Many visitors and expats complain about the dual pricing system in Thailand. They’ll be glad to know there is one area where the country treats its falang and locals alike – and also helps explain why so many gogo bar patrons bitch about how often they land a dud. According to the condom manufacturer Durex and their sex survey of 26,000 people in 37 countries, only 35% of people in Thailand are satisfied with the sex they have. It could be worse. You could be in Japan where the satisfaction with happy endings drops to a mere 15% of the population. Which also explains all those randy Japanese sex touri in Bangkok.

As for the influx of Russian tourists in Pattaya, I’m not sure if the results of the survey are a good thing or a bad thing. 80% of Russians have sex at least once a week, the third highest ranked country in the world. So they may not have much interest in Sin City’s #1 attraction. But then with only 42% of Russians happy about the sex they do have, maybe they’ll try to up their quality rating while in the Kingdom.
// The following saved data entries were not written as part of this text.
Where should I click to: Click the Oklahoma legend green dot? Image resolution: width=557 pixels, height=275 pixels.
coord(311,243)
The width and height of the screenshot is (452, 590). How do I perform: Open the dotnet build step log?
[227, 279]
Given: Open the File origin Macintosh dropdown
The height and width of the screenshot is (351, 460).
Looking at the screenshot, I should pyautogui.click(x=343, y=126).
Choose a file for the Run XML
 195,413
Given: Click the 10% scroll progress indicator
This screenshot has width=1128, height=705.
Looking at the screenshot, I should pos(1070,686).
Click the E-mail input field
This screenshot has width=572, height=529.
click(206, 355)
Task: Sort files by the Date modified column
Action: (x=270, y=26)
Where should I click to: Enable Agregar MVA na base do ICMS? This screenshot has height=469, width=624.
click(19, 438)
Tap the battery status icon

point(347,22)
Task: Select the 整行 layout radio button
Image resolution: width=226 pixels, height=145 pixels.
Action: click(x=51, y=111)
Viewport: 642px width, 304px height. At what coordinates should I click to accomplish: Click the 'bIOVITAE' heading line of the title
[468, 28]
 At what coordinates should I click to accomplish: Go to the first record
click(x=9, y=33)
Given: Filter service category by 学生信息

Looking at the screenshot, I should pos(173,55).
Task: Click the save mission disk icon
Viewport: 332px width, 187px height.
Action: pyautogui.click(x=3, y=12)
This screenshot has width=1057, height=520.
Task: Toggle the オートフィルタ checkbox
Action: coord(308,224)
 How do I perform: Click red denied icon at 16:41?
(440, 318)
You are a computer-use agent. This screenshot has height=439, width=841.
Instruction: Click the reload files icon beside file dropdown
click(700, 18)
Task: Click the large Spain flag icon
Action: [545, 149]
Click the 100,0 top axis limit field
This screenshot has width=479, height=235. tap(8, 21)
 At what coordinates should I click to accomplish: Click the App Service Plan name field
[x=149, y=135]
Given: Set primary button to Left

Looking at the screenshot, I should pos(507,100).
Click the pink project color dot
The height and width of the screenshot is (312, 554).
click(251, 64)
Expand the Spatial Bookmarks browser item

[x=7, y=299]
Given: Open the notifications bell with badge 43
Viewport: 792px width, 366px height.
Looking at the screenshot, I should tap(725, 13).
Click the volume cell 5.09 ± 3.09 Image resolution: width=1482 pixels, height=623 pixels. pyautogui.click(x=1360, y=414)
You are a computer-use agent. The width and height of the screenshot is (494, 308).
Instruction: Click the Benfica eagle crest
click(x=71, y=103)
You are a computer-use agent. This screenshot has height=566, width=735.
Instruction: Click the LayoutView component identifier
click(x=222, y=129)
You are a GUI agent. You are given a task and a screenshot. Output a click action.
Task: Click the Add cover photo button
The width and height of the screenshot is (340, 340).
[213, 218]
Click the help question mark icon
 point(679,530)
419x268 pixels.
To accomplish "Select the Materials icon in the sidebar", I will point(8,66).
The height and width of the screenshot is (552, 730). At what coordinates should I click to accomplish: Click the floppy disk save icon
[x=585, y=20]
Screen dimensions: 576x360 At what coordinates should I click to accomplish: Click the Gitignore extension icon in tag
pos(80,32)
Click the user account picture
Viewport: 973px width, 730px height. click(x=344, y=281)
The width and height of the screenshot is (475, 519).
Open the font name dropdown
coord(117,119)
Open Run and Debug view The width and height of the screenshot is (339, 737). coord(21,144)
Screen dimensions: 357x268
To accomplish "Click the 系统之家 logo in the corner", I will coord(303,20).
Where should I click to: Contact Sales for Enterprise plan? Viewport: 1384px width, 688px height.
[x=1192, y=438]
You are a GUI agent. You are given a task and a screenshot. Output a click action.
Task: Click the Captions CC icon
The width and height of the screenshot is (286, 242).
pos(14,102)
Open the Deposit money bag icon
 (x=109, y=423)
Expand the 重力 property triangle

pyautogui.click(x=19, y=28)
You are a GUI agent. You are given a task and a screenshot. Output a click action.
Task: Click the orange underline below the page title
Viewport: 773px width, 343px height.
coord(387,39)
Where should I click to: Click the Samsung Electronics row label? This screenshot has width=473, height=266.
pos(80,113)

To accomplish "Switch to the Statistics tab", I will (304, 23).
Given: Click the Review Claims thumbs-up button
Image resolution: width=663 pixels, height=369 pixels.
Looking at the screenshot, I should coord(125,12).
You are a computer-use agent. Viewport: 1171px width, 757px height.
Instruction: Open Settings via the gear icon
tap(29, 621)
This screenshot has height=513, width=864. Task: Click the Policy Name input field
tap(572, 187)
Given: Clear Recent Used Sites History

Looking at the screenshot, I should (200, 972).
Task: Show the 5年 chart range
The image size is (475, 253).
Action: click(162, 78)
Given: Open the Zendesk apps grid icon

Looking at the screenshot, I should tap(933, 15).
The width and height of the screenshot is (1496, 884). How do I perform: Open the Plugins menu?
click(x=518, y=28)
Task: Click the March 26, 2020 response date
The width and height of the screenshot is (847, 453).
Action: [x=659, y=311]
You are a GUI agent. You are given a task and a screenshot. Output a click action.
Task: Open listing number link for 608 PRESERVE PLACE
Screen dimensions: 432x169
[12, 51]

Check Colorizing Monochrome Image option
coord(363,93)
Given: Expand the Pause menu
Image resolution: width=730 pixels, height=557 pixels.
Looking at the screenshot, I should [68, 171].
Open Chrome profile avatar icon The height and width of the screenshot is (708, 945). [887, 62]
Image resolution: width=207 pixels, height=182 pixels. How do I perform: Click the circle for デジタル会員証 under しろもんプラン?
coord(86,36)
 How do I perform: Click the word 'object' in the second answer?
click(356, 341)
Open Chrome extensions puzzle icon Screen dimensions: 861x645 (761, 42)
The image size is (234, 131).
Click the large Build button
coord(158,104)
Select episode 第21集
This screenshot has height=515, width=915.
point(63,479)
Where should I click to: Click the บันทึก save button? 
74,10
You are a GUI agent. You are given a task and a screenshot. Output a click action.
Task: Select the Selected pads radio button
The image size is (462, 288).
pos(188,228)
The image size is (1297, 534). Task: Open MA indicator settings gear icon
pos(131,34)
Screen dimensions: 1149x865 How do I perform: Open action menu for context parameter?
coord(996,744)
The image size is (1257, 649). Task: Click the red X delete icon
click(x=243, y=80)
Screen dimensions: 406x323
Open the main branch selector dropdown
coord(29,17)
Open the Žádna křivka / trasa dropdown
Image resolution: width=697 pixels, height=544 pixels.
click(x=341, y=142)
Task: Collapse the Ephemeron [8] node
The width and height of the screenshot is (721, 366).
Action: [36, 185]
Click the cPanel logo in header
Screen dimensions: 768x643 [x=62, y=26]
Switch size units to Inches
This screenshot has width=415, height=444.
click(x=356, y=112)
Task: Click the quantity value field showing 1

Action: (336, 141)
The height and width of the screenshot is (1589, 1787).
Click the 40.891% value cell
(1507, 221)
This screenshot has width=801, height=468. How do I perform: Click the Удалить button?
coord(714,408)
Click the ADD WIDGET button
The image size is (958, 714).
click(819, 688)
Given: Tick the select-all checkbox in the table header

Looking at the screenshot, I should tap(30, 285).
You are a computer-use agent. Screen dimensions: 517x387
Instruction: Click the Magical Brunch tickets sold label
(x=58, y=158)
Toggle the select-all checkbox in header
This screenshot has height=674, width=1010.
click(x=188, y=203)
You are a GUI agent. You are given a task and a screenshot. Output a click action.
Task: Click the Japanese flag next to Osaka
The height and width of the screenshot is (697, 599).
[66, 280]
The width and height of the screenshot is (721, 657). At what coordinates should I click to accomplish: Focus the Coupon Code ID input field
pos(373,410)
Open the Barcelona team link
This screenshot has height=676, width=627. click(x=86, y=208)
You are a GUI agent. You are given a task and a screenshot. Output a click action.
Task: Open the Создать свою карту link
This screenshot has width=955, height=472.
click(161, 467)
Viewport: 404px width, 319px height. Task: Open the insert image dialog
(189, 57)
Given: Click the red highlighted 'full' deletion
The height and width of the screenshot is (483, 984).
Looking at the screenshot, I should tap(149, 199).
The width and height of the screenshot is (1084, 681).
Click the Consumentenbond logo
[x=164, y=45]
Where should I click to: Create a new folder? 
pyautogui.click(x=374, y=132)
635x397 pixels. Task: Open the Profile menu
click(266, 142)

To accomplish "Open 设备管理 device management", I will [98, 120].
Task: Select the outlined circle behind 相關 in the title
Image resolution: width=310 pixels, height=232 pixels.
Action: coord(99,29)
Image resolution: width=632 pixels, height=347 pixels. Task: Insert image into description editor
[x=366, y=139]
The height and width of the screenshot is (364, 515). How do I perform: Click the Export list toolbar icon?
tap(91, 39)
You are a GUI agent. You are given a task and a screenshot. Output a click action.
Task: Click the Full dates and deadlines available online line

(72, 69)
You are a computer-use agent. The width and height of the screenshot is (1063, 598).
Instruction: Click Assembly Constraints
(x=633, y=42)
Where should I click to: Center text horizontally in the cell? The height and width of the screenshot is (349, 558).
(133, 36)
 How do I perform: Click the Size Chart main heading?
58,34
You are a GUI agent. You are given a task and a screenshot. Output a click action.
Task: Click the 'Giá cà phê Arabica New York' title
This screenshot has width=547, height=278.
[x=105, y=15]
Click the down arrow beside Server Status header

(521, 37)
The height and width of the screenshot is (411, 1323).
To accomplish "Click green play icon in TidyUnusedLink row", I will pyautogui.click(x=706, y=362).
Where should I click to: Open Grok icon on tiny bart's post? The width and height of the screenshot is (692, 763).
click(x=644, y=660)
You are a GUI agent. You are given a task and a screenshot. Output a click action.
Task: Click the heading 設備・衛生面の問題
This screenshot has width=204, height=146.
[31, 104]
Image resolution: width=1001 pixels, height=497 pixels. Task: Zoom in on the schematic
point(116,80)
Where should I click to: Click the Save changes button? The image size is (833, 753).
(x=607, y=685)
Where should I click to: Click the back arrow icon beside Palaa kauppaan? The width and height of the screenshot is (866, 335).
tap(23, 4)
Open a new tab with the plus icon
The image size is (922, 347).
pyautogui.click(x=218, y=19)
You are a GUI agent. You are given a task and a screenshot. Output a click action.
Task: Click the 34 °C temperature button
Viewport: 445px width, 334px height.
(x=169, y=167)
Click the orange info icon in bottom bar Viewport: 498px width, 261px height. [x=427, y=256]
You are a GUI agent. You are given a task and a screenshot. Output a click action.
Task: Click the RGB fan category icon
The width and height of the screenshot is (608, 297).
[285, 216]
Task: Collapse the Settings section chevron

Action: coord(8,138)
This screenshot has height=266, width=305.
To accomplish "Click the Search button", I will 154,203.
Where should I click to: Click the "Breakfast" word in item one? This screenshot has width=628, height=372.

The compendium of all things sex produced by Durex contained some surprising and some not so surprising statistics. The Greeks fuck like bunnies and were ranked at the #1 spot in quantity of sex, which might explain why no one has time to be concerned with their country’s economy. Nigeria hit the #1 spot in sexual satisfaction, but then according to the World Penis Size Chart that area of the globe is known for its extremely well endowed men, so satisfaction is almost guaranteed.

Worldwide, 48% of people routinely orgasm during sex (globally, men orgasm twice as frequently as women).

Italy does well with frequency of sex; 76% of Italian men get their rocks off at least once a week, but the fabled Italian Stallion take a bit of a beating, satisfying only 36% of its users. The men of France too manage to devote a significant amount of time to having sex weekly, but only 25% are enjoying it (though we do have to remember Christian lives in France and being so damn picky obviously skewers those numbers).

Step over the border from Malaysia into Singapore and your sex life drops by 12% – and it’s 3% less enjoyable too. And Kiwis visiting Aussies see a similar reduction in both sex and satisfaction while there is a 14% discrepancy in satisfaction between mainland Chinese and their brethren in Hong Kong. Men in the UK fuck more than men in the US, but enjoy it less, while the men south of the border prove they are Mexi-cans with almost 20% of hombres getting theirs more often than the gringo. If that makes you think a weekend in Tijuana might be in order, note you will stand a better chance of getting laid, but you’ll enjoy it less. Damn donkeys.